Excerpted data section start

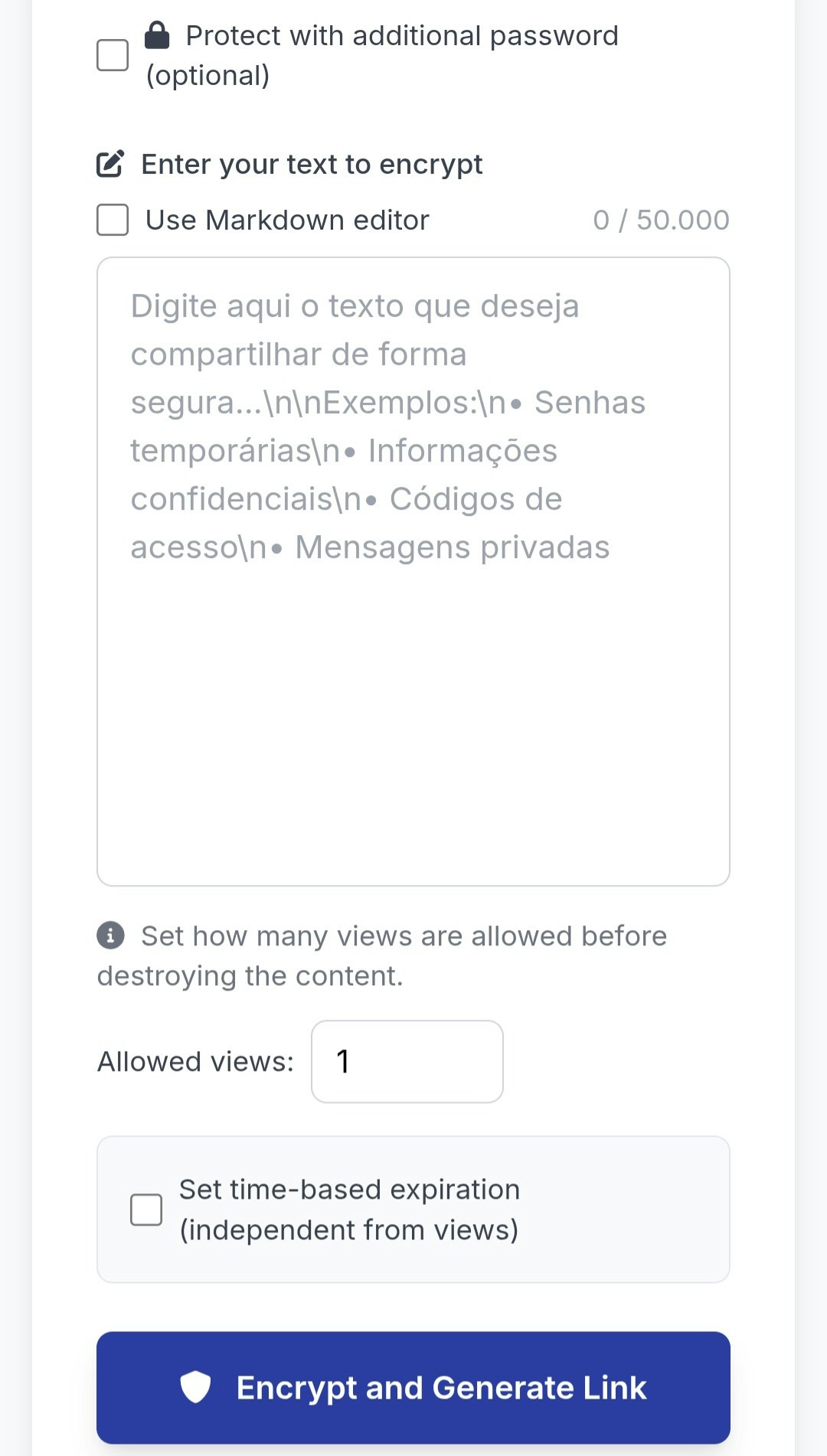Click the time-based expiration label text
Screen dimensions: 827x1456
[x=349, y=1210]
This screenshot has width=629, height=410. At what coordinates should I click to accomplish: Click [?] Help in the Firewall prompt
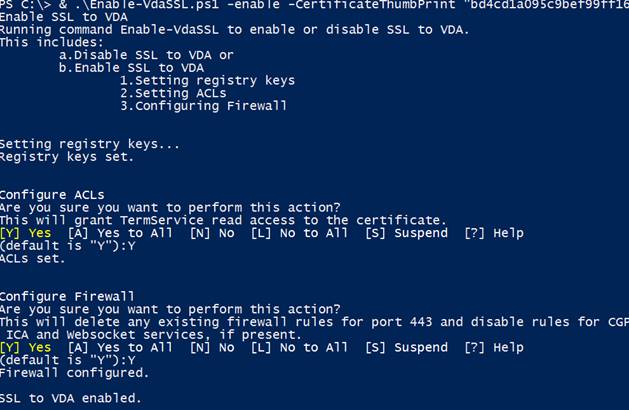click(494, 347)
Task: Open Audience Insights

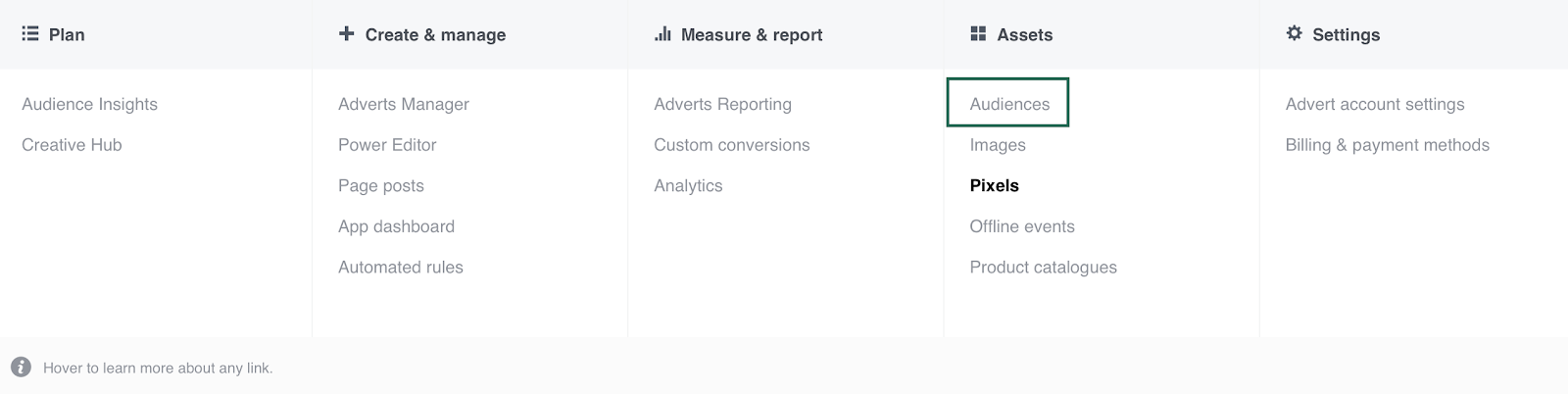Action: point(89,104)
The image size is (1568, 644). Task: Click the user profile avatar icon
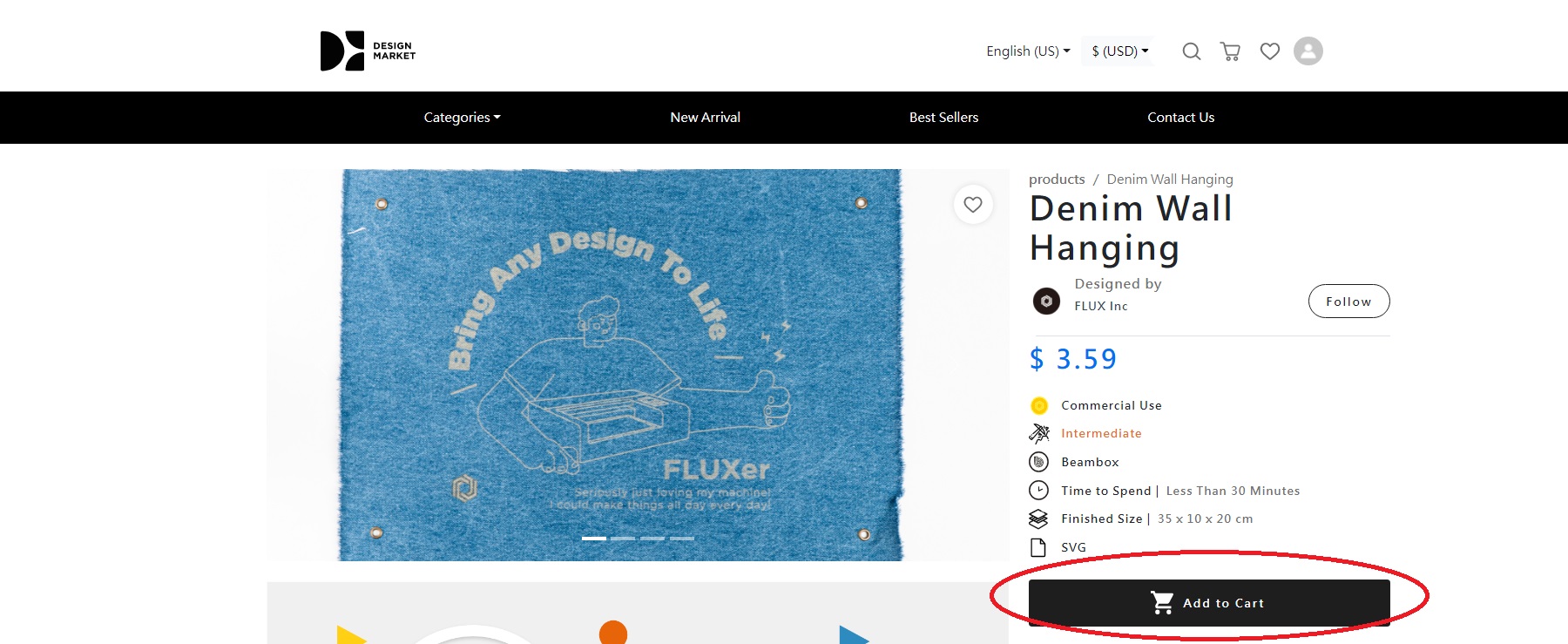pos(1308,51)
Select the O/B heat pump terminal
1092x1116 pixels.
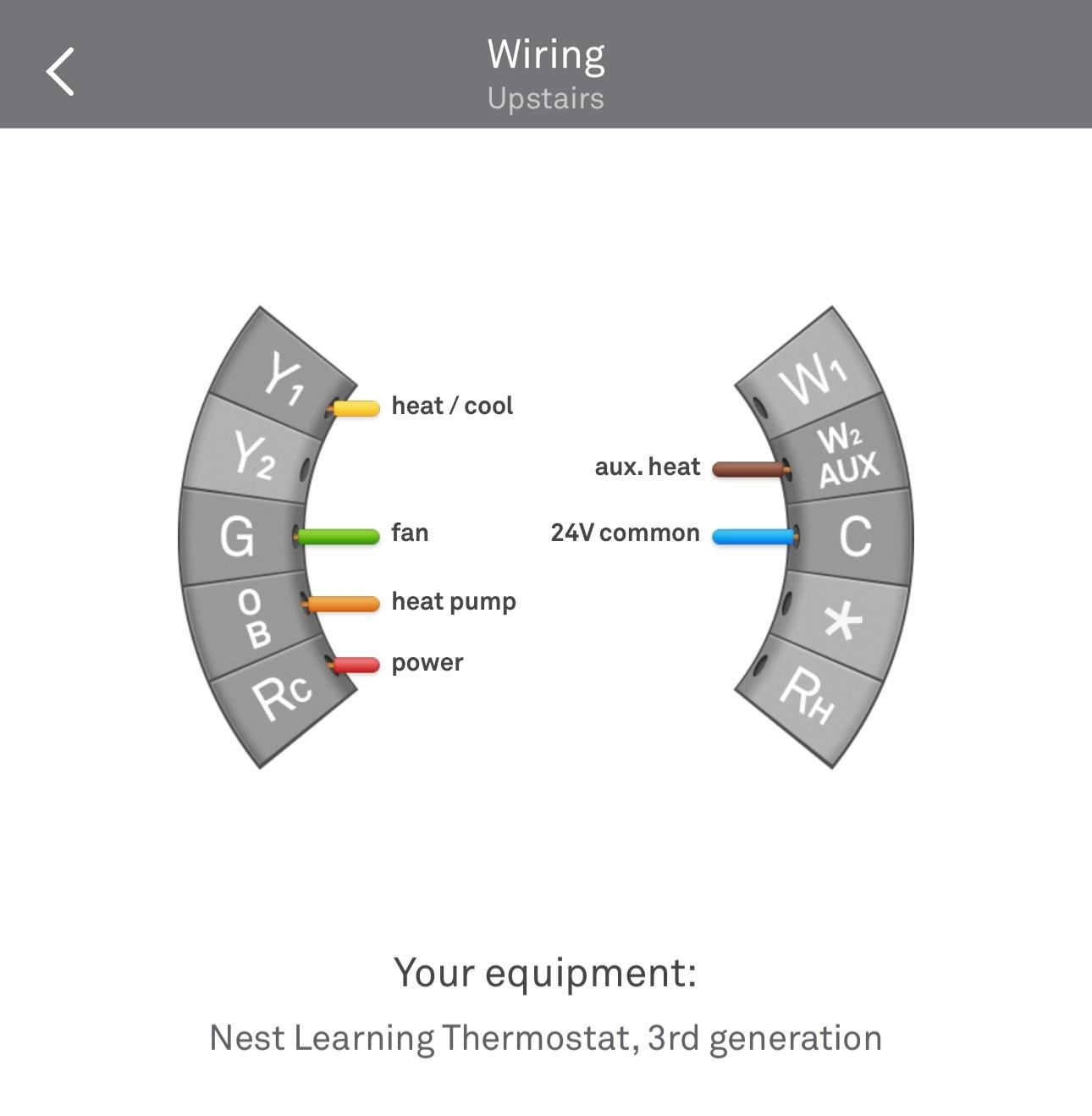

Excerpted data section end

» **What the task requires**
If a picture falls within the lines from the one containing "This screenshot has" through the end of the material, leave it out while repeating those lines exactly.

» **Solution for this exercise**
This screenshot has width=629, height=410. At what coordinates should I click to accomplish: Click [?] Help in the Firewall prompt
click(494, 347)
Task: Open Audience Insights

Action: point(89,104)
The image size is (1568, 644). Task: Click the user profile avatar icon
pos(1308,51)
Select the O/B heat pump terminal
1092x1116 pixels.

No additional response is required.